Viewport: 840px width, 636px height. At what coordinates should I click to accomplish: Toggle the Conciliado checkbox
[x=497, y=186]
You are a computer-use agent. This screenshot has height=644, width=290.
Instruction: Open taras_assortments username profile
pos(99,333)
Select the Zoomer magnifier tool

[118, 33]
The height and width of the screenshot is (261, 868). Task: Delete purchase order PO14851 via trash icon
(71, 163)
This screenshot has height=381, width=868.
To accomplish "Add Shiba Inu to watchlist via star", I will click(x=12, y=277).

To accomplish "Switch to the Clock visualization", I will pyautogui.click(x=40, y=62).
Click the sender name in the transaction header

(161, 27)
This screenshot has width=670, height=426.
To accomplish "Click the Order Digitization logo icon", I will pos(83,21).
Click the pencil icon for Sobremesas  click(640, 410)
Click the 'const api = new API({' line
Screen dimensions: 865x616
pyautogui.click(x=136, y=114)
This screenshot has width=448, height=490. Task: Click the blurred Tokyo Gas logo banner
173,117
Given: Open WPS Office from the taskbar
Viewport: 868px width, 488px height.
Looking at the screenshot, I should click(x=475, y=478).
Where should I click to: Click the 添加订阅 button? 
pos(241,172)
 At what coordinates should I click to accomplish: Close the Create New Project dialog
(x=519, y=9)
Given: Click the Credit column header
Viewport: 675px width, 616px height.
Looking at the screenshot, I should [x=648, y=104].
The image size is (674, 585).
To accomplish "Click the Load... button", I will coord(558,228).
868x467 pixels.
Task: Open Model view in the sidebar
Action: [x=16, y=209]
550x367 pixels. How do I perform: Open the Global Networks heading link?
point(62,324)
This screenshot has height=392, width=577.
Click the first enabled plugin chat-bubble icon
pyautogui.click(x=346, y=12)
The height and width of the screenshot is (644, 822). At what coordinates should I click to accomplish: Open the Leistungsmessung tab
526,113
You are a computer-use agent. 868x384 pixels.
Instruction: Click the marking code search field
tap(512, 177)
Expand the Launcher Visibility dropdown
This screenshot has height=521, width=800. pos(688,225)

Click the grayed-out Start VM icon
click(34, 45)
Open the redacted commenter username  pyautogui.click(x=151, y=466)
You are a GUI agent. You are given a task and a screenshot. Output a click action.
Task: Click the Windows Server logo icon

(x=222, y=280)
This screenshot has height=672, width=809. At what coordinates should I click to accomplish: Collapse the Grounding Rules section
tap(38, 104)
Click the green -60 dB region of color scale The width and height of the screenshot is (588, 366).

+---+

Activity: Return every record above exactly as written.

Answer for this exercise:
Viewport: 840px width, 636px height. At what coordinates should I click to accomplish: Toggle the Conciliado checkbox
[x=497, y=186]
You are a computer-use agent. This screenshot has height=644, width=290.
Instruction: Open taras_assortments username profile
pos(99,333)
Select the Zoomer magnifier tool

[118, 33]
The height and width of the screenshot is (261, 868). Task: Delete purchase order PO14851 via trash icon
(71, 163)
This screenshot has height=381, width=868.
To accomplish "Add Shiba Inu to watchlist via star", I will click(x=12, y=277).

To accomplish "Switch to the Clock visualization", I will pyautogui.click(x=40, y=62).
Click the sender name in the transaction header

(161, 27)
This screenshot has width=670, height=426.
To accomplish "Click the Order Digitization logo icon", I will pos(83,21).
Click the pencil icon for Sobremesas  click(640, 410)
Click the 'const api = new API({' line
Screen dimensions: 865x616
pyautogui.click(x=136, y=114)
This screenshot has width=448, height=490. Task: Click the blurred Tokyo Gas logo banner
173,117
Given: Open WPS Office from the taskbar
Viewport: 868px width, 488px height.
Looking at the screenshot, I should click(x=475, y=478).
Where should I click to: Click the 添加订阅 button? 
pos(241,172)
 At what coordinates should I click to accomplish: Close the Create New Project dialog
(x=519, y=9)
Given: Click the Credit column header
Viewport: 675px width, 616px height.
Looking at the screenshot, I should [x=648, y=104].
The image size is (674, 585).
To accomplish "Click the Load... button", I will coord(558,228).
868x467 pixels.
Task: Open Model view in the sidebar
Action: [x=16, y=209]
550x367 pixels. How do I perform: Open the Global Networks heading link?
point(62,324)
This screenshot has height=392, width=577.
Click the first enabled plugin chat-bubble icon
pyautogui.click(x=346, y=12)
The height and width of the screenshot is (644, 822). At what coordinates should I click to accomplish: Open the Leistungsmessung tab
526,113
You are a computer-use agent. 868x384 pixels.
Instruction: Click the marking code search field
tap(512, 177)
Expand the Launcher Visibility dropdown
This screenshot has height=521, width=800. pos(688,225)

Click the grayed-out Start VM icon
click(34, 45)
Open the redacted commenter username  pyautogui.click(x=151, y=466)
You are a GUI agent. You are given a task and a screenshot. Output a click action.
Task: Click the Windows Server logo icon

(x=222, y=280)
This screenshot has height=672, width=809. At what coordinates should I click to accomplish: Collapse the Grounding Rules section
tap(38, 104)
Click the green -60 dB region of color scale The width and height of the screenshot is (588, 366).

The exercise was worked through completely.